**Supplied records**.
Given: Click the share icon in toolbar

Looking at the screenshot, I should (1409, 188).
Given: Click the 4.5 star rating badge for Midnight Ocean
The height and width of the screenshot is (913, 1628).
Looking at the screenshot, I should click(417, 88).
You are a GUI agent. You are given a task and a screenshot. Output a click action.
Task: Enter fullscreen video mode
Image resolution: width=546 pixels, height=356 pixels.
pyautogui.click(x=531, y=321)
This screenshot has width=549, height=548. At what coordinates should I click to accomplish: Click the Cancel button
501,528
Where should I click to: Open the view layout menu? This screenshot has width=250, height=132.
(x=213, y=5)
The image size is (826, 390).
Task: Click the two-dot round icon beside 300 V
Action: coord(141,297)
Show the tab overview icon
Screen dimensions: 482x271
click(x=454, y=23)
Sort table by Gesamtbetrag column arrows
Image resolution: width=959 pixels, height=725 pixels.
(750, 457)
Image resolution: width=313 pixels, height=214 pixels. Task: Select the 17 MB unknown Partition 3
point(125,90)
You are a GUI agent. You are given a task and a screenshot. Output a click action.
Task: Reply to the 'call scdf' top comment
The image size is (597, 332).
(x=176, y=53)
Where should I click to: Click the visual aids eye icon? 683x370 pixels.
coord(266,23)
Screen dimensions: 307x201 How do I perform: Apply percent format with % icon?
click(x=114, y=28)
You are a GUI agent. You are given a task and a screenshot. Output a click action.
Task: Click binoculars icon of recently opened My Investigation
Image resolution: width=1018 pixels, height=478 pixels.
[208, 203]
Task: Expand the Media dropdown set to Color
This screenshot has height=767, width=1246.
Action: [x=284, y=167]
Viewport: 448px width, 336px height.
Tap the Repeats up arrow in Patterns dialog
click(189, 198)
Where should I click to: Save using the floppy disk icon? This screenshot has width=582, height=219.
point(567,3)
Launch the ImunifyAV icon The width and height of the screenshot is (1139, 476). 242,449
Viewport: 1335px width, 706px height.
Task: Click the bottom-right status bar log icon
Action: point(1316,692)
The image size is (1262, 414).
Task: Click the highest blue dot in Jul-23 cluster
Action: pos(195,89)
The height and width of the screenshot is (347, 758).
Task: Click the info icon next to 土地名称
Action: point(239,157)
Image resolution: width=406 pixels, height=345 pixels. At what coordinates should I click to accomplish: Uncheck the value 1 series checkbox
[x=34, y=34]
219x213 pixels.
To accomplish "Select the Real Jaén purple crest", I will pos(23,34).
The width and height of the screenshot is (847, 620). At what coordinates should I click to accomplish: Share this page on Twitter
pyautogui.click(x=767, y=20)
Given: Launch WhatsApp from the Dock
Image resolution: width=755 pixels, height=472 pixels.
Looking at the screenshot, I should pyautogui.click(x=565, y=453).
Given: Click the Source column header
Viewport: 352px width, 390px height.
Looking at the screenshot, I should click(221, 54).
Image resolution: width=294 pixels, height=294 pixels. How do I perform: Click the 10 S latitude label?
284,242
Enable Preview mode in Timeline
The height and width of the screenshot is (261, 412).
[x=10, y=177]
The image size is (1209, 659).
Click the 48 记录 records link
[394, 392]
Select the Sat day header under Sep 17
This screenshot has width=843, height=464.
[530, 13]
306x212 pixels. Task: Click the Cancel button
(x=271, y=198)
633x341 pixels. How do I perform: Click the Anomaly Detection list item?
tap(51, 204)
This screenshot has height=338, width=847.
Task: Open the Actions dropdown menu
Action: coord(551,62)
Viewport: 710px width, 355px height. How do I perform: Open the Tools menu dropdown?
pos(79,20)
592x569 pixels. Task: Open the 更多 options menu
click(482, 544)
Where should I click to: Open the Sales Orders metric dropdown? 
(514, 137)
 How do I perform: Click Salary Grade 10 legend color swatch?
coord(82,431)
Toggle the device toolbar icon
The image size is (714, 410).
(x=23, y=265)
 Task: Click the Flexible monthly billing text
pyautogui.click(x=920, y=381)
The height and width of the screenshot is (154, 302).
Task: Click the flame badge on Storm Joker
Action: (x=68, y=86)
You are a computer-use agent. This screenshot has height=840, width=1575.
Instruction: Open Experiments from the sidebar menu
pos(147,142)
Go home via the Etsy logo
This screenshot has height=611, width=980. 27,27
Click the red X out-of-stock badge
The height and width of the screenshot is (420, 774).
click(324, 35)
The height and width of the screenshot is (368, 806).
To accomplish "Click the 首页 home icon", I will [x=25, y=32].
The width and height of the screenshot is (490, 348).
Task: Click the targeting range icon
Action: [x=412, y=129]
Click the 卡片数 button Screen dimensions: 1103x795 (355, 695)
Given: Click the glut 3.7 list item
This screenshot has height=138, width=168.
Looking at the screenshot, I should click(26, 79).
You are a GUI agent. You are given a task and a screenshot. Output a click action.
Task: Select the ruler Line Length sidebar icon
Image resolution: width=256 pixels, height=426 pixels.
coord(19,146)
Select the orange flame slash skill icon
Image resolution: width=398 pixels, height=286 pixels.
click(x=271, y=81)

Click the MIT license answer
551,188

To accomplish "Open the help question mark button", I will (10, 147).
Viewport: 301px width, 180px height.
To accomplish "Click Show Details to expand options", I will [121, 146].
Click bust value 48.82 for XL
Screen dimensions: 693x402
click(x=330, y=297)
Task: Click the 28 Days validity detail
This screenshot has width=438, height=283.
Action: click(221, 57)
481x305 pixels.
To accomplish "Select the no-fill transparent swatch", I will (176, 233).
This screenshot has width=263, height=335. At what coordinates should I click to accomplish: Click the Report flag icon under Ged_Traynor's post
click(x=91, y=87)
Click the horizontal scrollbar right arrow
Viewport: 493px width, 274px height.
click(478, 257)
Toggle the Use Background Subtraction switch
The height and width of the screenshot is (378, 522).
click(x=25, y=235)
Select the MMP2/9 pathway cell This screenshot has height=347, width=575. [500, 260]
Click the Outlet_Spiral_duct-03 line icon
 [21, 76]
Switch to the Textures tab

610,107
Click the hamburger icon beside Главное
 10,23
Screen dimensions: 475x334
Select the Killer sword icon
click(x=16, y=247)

**What to produce**. The whole of the material above is to be restated exactly.

**Answer section**.
Given: Click the share icon in toolbar

Looking at the screenshot, I should (1409, 188).
Given: Click the 4.5 star rating badge for Midnight Ocean
The height and width of the screenshot is (913, 1628).
Looking at the screenshot, I should click(417, 88).
You are a GUI agent. You are given a task and a screenshot. Output a click action.
Task: Enter fullscreen video mode
Image resolution: width=546 pixels, height=356 pixels.
pyautogui.click(x=531, y=321)
This screenshot has width=549, height=548. At what coordinates should I click to accomplish: Click the Cancel button
501,528
Where should I click to: Open the view layout menu? This screenshot has width=250, height=132.
(x=213, y=5)
The image size is (826, 390).
Task: Click the two-dot round icon beside 300 V
Action: coord(141,297)
Show the tab overview icon
Screen dimensions: 482x271
click(x=454, y=23)
Sort table by Gesamtbetrag column arrows
Image resolution: width=959 pixels, height=725 pixels.
(750, 457)
Image resolution: width=313 pixels, height=214 pixels. Task: Select the 17 MB unknown Partition 3
point(125,90)
You are a GUI agent. You are given a task and a screenshot. Output a click action.
Task: Reply to the 'call scdf' top comment
The image size is (597, 332).
(x=176, y=53)
Where should I click to: Click the visual aids eye icon? 683x370 pixels.
coord(266,23)
Screen dimensions: 307x201 How do I perform: Apply percent format with % icon?
click(x=114, y=28)
You are a GUI agent. You are given a task and a screenshot. Output a click action.
Task: Click binoculars icon of recently opened My Investigation
Image resolution: width=1018 pixels, height=478 pixels.
[208, 203]
Task: Expand the Media dropdown set to Color
This screenshot has height=767, width=1246.
Action: [x=284, y=167]
Viewport: 448px width, 336px height.
Tap the Repeats up arrow in Patterns dialog
click(189, 198)
Where should I click to: Save using the floppy disk icon? This screenshot has width=582, height=219.
point(567,3)
Launch the ImunifyAV icon The width and height of the screenshot is (1139, 476). 242,449
Viewport: 1335px width, 706px height.
Task: Click the bottom-right status bar log icon
Action: point(1316,692)
The image size is (1262, 414).
Task: Click the highest blue dot in Jul-23 cluster
Action: pos(195,89)
The height and width of the screenshot is (347, 758).
Task: Click the info icon next to 土地名称
Action: point(239,157)
Image resolution: width=406 pixels, height=345 pixels. At what coordinates should I click to accomplish: Uncheck the value 1 series checkbox
[x=34, y=34]
219x213 pixels.
To accomplish "Select the Real Jaén purple crest", I will pos(23,34).
The width and height of the screenshot is (847, 620). At what coordinates should I click to accomplish: Share this page on Twitter
pyautogui.click(x=767, y=20)
Given: Launch WhatsApp from the Dock
Image resolution: width=755 pixels, height=472 pixels.
Looking at the screenshot, I should pyautogui.click(x=565, y=453).
Given: Click the Source column header
Viewport: 352px width, 390px height.
Looking at the screenshot, I should click(221, 54).
Image resolution: width=294 pixels, height=294 pixels. How do I perform: Click the 10 S latitude label?
284,242
Enable Preview mode in Timeline
The height and width of the screenshot is (261, 412).
[x=10, y=177]
The image size is (1209, 659).
Click the 48 记录 records link
[394, 392]
Select the Sat day header under Sep 17
This screenshot has width=843, height=464.
[530, 13]
306x212 pixels. Task: Click the Cancel button
(x=271, y=198)
633x341 pixels. How do I perform: Click the Anomaly Detection list item?
tap(51, 204)
This screenshot has height=338, width=847.
Task: Open the Actions dropdown menu
Action: coord(551,62)
Viewport: 710px width, 355px height. How do I perform: Open the Tools menu dropdown?
pos(79,20)
592x569 pixels. Task: Open the 更多 options menu
click(482, 544)
Where should I click to: Open the Sales Orders metric dropdown? 
(514, 137)
 How do I perform: Click Salary Grade 10 legend color swatch?
coord(82,431)
Toggle the device toolbar icon
The image size is (714, 410).
(x=23, y=265)
 Task: Click the Flexible monthly billing text
pyautogui.click(x=920, y=381)
The height and width of the screenshot is (154, 302).
Task: Click the flame badge on Storm Joker
Action: (x=68, y=86)
You are a computer-use agent. This screenshot has height=840, width=1575.
Instruction: Open Experiments from the sidebar menu
pos(147,142)
Go home via the Etsy logo
This screenshot has height=611, width=980. 27,27
Click the red X out-of-stock badge
The height and width of the screenshot is (420, 774).
click(324, 35)
The height and width of the screenshot is (368, 806).
To accomplish "Click the 首页 home icon", I will [x=25, y=32].
The width and height of the screenshot is (490, 348).
Task: Click the targeting range icon
Action: [x=412, y=129]
Click the 卡片数 button Screen dimensions: 1103x795 (355, 695)
Given: Click the glut 3.7 list item
This screenshot has height=138, width=168.
Looking at the screenshot, I should click(26, 79).
You are a GUI agent. You are given a task and a screenshot. Output a click action.
Task: Select the ruler Line Length sidebar icon
Image resolution: width=256 pixels, height=426 pixels.
coord(19,146)
Select the orange flame slash skill icon
Image resolution: width=398 pixels, height=286 pixels.
click(x=271, y=81)

Click the MIT license answer
551,188

To accomplish "Open the help question mark button", I will (10, 147).
Viewport: 301px width, 180px height.
To accomplish "Click Show Details to expand options", I will [121, 146].
Click bust value 48.82 for XL
Screen dimensions: 693x402
click(x=330, y=297)
Task: Click the 28 Days validity detail
This screenshot has width=438, height=283.
Action: click(221, 57)
481x305 pixels.
To accomplish "Select the no-fill transparent swatch", I will (176, 233).
This screenshot has width=263, height=335. At what coordinates should I click to accomplish: Click the Report flag icon under Ged_Traynor's post
click(x=91, y=87)
Click the horizontal scrollbar right arrow
Viewport: 493px width, 274px height.
click(478, 257)
Toggle the Use Background Subtraction switch
The height and width of the screenshot is (378, 522).
click(x=25, y=235)
Select the MMP2/9 pathway cell This screenshot has height=347, width=575. [500, 260]
Click the Outlet_Spiral_duct-03 line icon
 [21, 76]
Switch to the Textures tab

610,107
Click the hamburger icon beside Главное
 10,23
Screen dimensions: 475x334
Select the Killer sword icon
click(x=16, y=247)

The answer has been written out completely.